_THE PROBLEM:_
Copy every line from the records that holds the word "node".

─── INFORMATION PROVIDED ───

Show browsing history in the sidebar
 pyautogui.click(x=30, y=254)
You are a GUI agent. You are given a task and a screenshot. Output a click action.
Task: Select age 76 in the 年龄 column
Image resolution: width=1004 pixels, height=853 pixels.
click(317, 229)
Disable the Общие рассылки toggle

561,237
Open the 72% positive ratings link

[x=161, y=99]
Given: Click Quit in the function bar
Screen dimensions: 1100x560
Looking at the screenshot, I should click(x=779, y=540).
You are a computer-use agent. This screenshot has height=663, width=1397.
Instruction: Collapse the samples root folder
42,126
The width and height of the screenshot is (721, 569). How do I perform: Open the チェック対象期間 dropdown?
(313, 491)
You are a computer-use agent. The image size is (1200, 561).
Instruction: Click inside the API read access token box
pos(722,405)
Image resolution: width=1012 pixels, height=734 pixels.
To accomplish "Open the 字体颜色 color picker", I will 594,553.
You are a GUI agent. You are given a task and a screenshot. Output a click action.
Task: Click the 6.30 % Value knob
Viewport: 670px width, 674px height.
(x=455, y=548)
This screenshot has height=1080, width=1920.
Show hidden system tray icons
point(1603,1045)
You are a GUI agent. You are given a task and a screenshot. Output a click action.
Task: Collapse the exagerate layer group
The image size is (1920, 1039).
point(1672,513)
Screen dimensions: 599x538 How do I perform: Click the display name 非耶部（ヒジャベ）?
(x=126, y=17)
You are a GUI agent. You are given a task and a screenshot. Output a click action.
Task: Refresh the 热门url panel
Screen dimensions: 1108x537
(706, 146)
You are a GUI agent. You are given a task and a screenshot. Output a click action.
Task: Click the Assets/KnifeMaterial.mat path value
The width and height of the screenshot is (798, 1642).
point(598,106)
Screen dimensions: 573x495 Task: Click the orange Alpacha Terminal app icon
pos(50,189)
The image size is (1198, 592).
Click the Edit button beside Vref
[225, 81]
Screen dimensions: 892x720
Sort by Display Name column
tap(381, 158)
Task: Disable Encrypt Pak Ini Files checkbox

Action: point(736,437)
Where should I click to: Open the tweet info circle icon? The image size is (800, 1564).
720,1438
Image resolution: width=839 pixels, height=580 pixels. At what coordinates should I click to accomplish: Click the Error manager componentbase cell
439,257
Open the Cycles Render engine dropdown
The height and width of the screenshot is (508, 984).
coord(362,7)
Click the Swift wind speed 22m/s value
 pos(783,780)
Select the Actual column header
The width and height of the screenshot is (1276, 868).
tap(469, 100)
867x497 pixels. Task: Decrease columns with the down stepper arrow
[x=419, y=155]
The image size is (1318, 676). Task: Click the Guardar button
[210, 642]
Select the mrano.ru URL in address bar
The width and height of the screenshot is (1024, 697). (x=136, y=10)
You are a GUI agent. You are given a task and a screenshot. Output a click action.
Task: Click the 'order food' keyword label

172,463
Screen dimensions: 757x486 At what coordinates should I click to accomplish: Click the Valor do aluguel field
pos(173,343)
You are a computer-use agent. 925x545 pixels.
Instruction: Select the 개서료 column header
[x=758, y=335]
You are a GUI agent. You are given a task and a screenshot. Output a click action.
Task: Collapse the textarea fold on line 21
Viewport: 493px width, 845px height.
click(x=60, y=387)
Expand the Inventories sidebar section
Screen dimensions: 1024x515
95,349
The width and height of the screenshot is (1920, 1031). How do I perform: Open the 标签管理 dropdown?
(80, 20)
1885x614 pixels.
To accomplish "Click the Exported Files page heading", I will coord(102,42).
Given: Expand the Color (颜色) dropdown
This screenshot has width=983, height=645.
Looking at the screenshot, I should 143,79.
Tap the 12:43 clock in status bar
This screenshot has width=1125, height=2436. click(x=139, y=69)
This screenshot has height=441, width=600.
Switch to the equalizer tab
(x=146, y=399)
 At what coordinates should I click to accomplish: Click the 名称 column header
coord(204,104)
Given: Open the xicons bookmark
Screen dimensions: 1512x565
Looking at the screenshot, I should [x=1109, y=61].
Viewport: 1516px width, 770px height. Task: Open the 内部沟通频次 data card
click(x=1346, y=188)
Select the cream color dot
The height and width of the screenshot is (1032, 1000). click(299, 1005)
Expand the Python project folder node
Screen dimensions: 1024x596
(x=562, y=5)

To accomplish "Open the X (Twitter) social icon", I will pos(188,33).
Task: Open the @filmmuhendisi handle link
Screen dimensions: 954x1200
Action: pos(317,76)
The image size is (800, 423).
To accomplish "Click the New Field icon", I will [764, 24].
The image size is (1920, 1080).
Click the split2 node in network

───

_TASK RESULT:_
Expand the Python project folder node
Click the split2 node in network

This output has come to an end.